### OBJECTIVE
Convert the records into a JSON list of strings, one string per line, beginning at the line that contains "Screen dimensions: 360x368" and continuing through the end of the records. Skip blank lines and leave the pictures out.
******************************
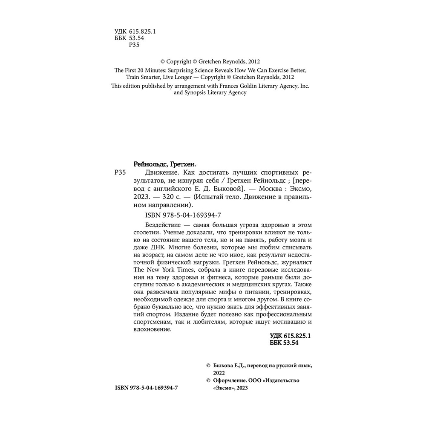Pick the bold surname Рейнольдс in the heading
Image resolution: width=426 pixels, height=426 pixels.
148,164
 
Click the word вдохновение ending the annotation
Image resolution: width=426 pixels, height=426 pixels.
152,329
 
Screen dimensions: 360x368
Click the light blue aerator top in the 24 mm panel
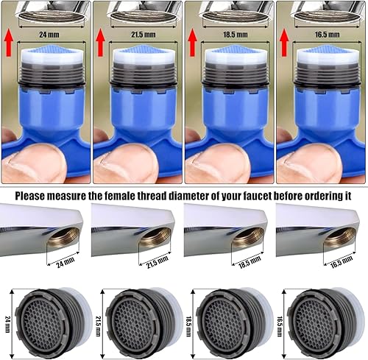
******************************
### RESULT
[
  "Screen dimensions: 360x368",
  "Click the light blue aerator top in the 24 mm panel"
]